Lilette Léveillé à Craboville
de Jordic

critiqué par JulesRomans, le 30 mai 2014
(Nantes - 66 ans)


La note:  étoiles
Quand les Bretons passaient pour des sauvageons, Jordic aidait les Parisiens à les apprivoiser
Jordic est le pseudonyme de Georges Pignon ; il est né en 1876 à Philippeville, en Algérie. Il obtient une bourse à l’âge de dix-sept ans à l’Ecole des Beaux-arts de Paris. Dès le début du siècle, il donne dessins et histoires en images tant dans la presse enfantine que celle pour les adultes : "L’Assiette au beurre", "L’Ouvrier", "Les veillées des chaumières", "Le Rire", "L’Écho du Noël",""L’Étoile de Noël". Il illustre également des romans comme ceux de Scott et Michel Corday ou des contes comme ceux d’Hoffmann. Avant-guerre il a une quinzaine d’albums pour la jeunesse signés à son nom.

Il rencontre la sœur de Charles Geniaux et l’épouse. Il tombe de ce fait amoureux de la Bretagne, son pseudonyme Jordic est un hommage à "Pêcheurs d’Islande" de Pierre Loti. Ils s’installent à l’Île aux Moines dans le golfe du Morbihan. Mobilisé, il est sergent au 18e RI lorsqu’il décède le 29 novembre 1915 à Houdain dans le Pas-de-Calais.

Avec l’album "Lilette Léveillé à Craboville" nous sommes justement transportés dans un village maritime imaginaire de Bretagne. Une petite Parisienne de huit ans arrive seule par le train chez son ancienne nourrice pour passer des vacances où elle va découvrir l’univers breton en particulier grâce aux jeux qu’elle va faire avec les quatre enfants de sa nourrice. Jordic met en scène toute une série de gags avec l’utilisation originale de divers objets et les réactions de surprise qu’a la petite Parisienne face à d‘autres qu’elle ne connaît pas. Si les Bretons ne sont pas ici présentés comme les derniers sauvages de l’hexagone, comme c’était la plupart du temps le cas dans la presse enfantine de l’époque, par contre la distance sociale est bien marquée comme elle l’était à l’époque. Lilette reçoit des marques de respect de la part des adultes et s’impose naturellement leader du groupe d’enfants.

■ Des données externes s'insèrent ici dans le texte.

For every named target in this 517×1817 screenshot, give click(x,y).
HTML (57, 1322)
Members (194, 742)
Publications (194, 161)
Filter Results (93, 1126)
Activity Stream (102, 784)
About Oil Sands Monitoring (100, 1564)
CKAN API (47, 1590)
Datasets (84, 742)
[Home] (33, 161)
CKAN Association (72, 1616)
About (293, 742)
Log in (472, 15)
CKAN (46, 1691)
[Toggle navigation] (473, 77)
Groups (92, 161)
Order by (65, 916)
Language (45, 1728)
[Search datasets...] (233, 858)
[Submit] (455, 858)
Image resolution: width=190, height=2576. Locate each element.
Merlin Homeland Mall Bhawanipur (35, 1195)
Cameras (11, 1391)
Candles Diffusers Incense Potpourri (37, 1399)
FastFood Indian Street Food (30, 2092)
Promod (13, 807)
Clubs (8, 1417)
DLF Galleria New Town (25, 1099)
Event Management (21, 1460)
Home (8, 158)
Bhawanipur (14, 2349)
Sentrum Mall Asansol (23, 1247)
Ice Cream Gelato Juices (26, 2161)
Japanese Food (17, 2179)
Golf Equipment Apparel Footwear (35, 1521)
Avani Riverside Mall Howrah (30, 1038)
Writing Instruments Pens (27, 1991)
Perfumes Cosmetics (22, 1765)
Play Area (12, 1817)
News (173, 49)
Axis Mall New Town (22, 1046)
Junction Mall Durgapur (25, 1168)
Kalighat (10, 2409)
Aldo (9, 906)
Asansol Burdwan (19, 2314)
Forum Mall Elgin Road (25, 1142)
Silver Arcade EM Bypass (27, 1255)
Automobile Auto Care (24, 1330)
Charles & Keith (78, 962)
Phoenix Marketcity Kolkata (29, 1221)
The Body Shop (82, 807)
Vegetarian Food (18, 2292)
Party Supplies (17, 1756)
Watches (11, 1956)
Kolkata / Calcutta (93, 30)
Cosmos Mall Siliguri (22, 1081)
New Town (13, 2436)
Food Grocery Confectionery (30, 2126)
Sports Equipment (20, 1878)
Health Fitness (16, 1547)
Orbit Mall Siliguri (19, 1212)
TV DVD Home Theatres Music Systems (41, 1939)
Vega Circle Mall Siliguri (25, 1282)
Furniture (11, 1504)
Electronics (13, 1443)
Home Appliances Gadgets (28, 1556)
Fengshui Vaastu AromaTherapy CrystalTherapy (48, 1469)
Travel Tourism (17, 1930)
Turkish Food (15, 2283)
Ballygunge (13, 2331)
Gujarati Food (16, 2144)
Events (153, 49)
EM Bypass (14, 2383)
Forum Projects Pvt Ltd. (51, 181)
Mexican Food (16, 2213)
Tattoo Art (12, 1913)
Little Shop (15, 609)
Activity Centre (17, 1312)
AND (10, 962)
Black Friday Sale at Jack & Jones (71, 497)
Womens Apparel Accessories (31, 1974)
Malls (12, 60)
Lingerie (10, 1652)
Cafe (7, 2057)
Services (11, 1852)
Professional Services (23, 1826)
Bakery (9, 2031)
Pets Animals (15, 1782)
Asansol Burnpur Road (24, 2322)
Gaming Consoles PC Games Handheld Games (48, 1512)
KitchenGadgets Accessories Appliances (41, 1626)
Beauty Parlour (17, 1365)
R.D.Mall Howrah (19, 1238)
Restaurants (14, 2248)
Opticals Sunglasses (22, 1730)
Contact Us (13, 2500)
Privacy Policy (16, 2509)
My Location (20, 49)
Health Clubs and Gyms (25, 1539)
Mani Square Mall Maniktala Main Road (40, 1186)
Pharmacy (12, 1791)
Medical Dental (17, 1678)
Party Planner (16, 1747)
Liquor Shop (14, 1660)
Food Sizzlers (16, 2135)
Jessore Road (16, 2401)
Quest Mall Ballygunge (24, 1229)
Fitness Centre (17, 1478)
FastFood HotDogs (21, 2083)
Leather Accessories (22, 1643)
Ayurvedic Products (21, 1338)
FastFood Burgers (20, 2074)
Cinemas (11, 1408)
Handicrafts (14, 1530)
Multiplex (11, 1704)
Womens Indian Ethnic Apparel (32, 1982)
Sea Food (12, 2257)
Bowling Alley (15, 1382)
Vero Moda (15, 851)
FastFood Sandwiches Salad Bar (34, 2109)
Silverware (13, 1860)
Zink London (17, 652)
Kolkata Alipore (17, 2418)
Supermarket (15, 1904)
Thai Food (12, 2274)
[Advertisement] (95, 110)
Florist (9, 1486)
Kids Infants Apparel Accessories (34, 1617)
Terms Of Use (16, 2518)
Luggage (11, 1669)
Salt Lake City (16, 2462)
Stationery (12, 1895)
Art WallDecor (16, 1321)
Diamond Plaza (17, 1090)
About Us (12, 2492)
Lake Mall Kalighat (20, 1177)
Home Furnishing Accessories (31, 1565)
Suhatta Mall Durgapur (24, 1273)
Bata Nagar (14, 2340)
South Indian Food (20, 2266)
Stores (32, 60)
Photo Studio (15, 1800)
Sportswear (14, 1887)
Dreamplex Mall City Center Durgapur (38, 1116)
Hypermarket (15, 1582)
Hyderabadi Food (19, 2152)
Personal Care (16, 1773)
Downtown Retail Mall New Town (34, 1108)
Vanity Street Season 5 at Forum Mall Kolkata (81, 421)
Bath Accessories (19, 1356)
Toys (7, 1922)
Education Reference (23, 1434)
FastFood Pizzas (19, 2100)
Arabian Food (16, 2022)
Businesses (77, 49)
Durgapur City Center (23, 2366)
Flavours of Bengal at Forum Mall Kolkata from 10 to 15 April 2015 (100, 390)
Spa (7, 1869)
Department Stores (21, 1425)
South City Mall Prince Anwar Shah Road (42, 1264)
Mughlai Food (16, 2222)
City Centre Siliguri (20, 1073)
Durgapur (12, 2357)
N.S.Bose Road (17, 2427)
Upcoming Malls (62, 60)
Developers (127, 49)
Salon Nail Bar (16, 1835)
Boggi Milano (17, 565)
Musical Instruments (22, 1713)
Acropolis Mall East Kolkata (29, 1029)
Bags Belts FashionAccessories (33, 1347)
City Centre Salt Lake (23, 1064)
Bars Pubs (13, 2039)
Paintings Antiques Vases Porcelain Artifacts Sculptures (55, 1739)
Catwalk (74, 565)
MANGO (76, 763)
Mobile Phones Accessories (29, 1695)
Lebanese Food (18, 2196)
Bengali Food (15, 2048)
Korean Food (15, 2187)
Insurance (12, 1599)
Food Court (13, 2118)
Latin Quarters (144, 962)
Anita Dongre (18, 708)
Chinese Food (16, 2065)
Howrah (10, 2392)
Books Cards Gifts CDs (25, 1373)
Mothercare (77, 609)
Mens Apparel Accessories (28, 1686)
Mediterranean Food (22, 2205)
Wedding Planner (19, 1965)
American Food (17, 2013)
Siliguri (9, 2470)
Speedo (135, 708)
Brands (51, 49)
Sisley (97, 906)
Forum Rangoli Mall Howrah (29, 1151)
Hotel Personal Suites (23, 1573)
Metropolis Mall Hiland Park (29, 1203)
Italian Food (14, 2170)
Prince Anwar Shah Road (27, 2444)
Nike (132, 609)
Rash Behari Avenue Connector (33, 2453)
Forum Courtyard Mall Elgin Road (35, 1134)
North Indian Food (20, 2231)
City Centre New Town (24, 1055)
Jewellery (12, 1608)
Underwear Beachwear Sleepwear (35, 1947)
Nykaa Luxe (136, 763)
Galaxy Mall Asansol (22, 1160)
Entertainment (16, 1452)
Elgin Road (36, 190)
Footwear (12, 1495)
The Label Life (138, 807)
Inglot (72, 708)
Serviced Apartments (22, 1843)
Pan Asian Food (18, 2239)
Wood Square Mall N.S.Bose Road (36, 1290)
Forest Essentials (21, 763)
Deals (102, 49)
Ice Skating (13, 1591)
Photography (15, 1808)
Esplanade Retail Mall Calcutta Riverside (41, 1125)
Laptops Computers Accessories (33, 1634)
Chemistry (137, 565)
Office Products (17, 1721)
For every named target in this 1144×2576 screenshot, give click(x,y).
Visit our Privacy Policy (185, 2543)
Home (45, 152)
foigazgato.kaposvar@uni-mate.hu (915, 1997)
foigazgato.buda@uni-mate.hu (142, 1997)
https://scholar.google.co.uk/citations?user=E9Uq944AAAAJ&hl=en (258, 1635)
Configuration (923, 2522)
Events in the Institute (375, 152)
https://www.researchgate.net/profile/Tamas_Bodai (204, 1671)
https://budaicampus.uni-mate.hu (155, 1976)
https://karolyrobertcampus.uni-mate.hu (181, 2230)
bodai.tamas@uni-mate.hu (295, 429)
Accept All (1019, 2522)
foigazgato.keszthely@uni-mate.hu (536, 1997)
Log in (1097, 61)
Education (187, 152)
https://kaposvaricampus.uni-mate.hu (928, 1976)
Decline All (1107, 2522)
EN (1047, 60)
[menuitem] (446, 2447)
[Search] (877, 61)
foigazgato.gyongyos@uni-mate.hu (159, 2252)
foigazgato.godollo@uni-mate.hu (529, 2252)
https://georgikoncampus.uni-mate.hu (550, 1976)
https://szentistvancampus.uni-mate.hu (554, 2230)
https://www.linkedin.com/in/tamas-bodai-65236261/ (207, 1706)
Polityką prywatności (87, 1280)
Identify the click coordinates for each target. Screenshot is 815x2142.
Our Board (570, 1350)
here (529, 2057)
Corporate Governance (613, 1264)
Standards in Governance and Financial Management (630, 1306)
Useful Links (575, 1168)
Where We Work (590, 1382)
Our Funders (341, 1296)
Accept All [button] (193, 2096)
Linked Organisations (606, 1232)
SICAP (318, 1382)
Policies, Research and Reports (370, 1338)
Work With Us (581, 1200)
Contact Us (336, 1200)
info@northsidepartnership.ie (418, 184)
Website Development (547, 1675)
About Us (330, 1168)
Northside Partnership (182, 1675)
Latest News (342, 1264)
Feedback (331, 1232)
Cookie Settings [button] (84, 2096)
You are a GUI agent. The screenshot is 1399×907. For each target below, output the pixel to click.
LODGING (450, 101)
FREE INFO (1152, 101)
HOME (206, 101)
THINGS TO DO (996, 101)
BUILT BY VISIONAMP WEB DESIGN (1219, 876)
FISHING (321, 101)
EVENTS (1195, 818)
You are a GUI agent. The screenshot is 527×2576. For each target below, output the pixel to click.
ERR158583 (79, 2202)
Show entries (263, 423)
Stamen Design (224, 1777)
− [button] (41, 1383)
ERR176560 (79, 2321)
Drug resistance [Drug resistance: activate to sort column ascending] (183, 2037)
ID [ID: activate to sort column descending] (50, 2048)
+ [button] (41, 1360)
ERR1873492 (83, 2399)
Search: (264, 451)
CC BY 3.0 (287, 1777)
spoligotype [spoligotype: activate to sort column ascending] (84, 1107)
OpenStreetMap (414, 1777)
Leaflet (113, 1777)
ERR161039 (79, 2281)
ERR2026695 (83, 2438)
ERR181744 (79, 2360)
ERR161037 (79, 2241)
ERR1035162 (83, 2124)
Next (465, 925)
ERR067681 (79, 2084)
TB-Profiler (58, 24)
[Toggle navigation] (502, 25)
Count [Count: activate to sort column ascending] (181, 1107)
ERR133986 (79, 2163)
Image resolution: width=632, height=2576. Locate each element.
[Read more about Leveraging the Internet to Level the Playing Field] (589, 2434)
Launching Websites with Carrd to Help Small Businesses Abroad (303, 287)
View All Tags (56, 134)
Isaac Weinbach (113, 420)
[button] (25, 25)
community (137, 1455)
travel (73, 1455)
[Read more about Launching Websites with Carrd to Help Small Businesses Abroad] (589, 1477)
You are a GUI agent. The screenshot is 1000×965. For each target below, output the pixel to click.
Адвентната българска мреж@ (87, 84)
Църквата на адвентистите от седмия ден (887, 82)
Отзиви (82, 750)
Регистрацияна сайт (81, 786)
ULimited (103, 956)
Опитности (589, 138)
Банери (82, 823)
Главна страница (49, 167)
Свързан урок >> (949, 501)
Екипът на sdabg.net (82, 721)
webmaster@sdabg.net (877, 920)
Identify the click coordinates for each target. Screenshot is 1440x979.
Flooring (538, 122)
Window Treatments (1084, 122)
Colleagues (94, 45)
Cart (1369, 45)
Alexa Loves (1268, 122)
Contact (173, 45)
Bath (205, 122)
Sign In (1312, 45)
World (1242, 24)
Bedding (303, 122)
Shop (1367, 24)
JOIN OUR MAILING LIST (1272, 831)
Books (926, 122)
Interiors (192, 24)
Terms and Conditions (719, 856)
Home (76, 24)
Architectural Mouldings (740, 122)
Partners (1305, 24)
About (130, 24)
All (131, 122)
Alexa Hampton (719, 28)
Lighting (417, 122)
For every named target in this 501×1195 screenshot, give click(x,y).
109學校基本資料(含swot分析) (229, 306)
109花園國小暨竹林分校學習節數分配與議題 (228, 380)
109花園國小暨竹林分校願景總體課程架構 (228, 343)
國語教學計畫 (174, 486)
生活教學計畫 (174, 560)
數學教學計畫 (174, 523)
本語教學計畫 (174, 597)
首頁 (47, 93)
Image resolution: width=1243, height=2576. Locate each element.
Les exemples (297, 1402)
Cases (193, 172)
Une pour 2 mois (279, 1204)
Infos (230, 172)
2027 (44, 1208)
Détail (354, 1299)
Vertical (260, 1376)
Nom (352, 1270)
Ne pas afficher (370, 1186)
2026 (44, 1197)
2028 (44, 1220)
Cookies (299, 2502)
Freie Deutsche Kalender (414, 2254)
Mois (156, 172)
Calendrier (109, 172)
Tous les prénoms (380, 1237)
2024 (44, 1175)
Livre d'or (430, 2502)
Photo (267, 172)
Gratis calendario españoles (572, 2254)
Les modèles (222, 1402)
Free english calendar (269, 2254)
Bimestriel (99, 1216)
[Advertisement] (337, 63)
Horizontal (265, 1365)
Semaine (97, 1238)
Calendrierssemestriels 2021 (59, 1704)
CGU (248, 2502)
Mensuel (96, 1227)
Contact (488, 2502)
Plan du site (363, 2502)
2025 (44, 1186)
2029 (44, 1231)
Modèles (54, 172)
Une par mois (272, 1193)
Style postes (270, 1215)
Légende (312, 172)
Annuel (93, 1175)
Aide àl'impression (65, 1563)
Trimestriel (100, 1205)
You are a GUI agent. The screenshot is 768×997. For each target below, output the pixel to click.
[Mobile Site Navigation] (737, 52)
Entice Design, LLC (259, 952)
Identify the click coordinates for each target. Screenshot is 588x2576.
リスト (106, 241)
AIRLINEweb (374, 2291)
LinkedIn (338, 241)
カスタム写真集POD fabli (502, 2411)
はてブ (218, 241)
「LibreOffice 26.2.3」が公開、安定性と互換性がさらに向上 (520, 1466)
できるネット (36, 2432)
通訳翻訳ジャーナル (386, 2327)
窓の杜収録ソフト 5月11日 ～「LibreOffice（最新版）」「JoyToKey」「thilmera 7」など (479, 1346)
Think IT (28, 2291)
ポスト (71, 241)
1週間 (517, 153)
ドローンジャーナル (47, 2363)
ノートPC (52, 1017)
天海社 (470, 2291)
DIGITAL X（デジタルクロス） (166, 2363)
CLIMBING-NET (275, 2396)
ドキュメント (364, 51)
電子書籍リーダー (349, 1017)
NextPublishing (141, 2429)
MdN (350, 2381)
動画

Le graphisme soigne la représentation de tous les objets et sait très bien rendre par les attitudes et le dessin du visage les sentiments qui agitent les personnages. Un second tome de ces aventures existe, c’est celui où les quatre enfants bretons viennent à Paris et sont reçus par Lilette qui vit dans un certain luxe. Espérons que "Les petits Brazidec à Paris" qui est sorti en 1913 (soit deux ans après "Lilette Léveillé à Craboville" ) sera bientôt réédité car ces deux albums sont le reflet de ce qui se faisait de mieux pour les jeunes de la Belle Époque et parce qu’ils rappellent l’énorme place qu’avait alors la Bretagne dans l’imaginaire enfantin.